Saturday, August 12, 2023

The Monster That Lives On the Homestead

Victor LaValle, Lone Women: a Novel

Adelaide Henry carries her family’s oldest secret in a steamer trunk when she hurriedly leaves California’s Lucerne Valley in 1915. Her parents’ sudden deaths leave Adelaide unmarried, Black, and a woman during a time in America’s history when these are among the three worst things a person could be. So she packs only what she can carry and flees to the one place that will take a fugitive like her: the rural northern Montana plains.

This novel began when author and Columbia University professor Victor LaValle discovered that Montana didn’t discriminate in distributing lands under the Homestead Act. Where most states and territories required a male head of household, and usually only accorded land to White people, Montana took anyone who could sign the paperwork. What, LaValle wondered, would drive a woman to Montana’s severe, dry climate? His apparent answer is: everything that’s the opposite of the traditional Western genre.

The Montana which Adelaide encounters doesn’t jibe with the enthusiastic railroad pamphlets that enticed her here. It’s dry, austere, and weatherbeaten. But word gets around quickly about the young Black woman living alone, and allies begin making themselves available. Seems Adelaide isn’t the only “Lone Woman” homesteading these prairies, which have offered a semi-warm welcome to outcasts of all kinds. As long as her deadly secret stays inside her steamer trunk, Adelaide should be fine.

LaValle upends the stereotypes of Western literature. The classic genre authors—Owen Wister, Zane Grey, Louis L’Amour—praised White, male individualists who didn’t need anybody else, invented their own rules, and survived by violence. Many Westerns, including Wister’s genre-defining The Virginian, feature the protagonist losing their baggage, whether by having it stolen or by abandoning it along the Trails. By contrast, Adelaide’s baggage is the most important treasure she owns, and she’ll die defending it.

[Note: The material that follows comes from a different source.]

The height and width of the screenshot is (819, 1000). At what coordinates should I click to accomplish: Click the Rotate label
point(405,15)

Adelaide’s baggage is both literal and metaphorical. She’s terrified of whatever lives inside her steamer trunk, and sings it lullabies to keep it mollified. But she also carries paralyzing guilt. From page one, we know Adelaide feels responsible for her parents’ violent deaths, which she flees in a literal blaze of fear. We don’t know who or what killed them, because she won’t tell us, because she won’t accept what really happened and face up.

Victor LaValle

But underneath Montana’s ceaseless skies, Adelaide discovers she isn’t alone. All the “Lone Women” have secrets they’d rather bury. But they also need each other—another stark reversal from the Western genre, which usually preaches radical self-reliance. Nobody in this Montana can survive alone. But that mutuality takes two different forms. While the homesteading Lone Women learn to trust one another, exactly as they are, the townspeople close ranks against those they regard as outsiders.

Meanwhile, whatever lives inside Adelaide’s steamer trunk dominates her life. Here, LaValle takes on Jungian subtexts, as we increasingly suspect Adelaide is harboring her shadow self. Though we don’t get a glimpse inside the steamer for eighty pages, the Thing We Don’t Talk About becomes larger and larger, until we know, with doomed inevitability, that Adelaide’s big secret will come crashing out. And when it does, it’s guaranteed to hurt everyone she’s dared to trust.

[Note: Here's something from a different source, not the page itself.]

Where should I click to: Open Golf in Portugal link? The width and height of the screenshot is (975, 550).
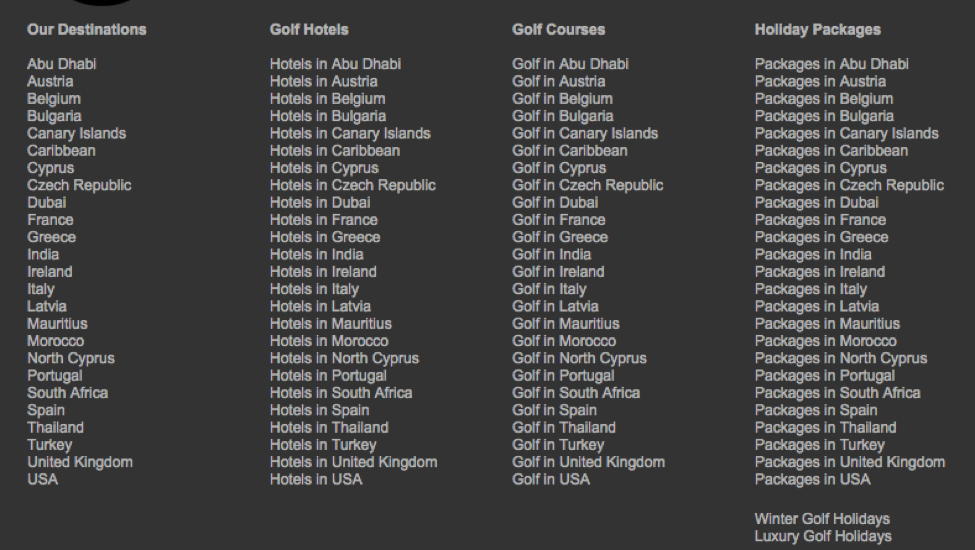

In this, LaValle acknowledges something traditional Westerns ignore: that the people who settled the American West weren’t heroes. They were mostly people without a homeland, often fugitives, who took land stolen from Native peoples because they’d lost everything else. (LaValle addresses the land theft only obliquely, but it’s there.) The West was alienating and lonely, and it destroyed American illusions of class and race. White America celebrated the first settlers only after they were dead.

Traditional Westerns feature protagonists, often nameless (“The Virginian”) or mononymic (“Lassiter”), who never completely tell their stories. The past, to Western heroes, doesn’t matter. By contrast, in LaValle’s Montana, the past is all-important. Adelaide and her allies try to bury their past, but in keeping their secrets, the past becomes all-encompassing, threatening to destroy any present they might have. Their epic becomes a matter of determining who they can trust, and what they can share.

This novel starts out as Adelaide’s story, and early on, hews closely to her. But our ability to see through others’ eyes blossoms outward to the exact extent that Adelaide learns to trust others. As she starts seeing other Montana homesteaders as equals, so do we, and we begin receiving their stories of heartbreak and recovery. We begin seeing how everyone has their own steamer trunk, literal and metaphorical. And we, too, learn to trust.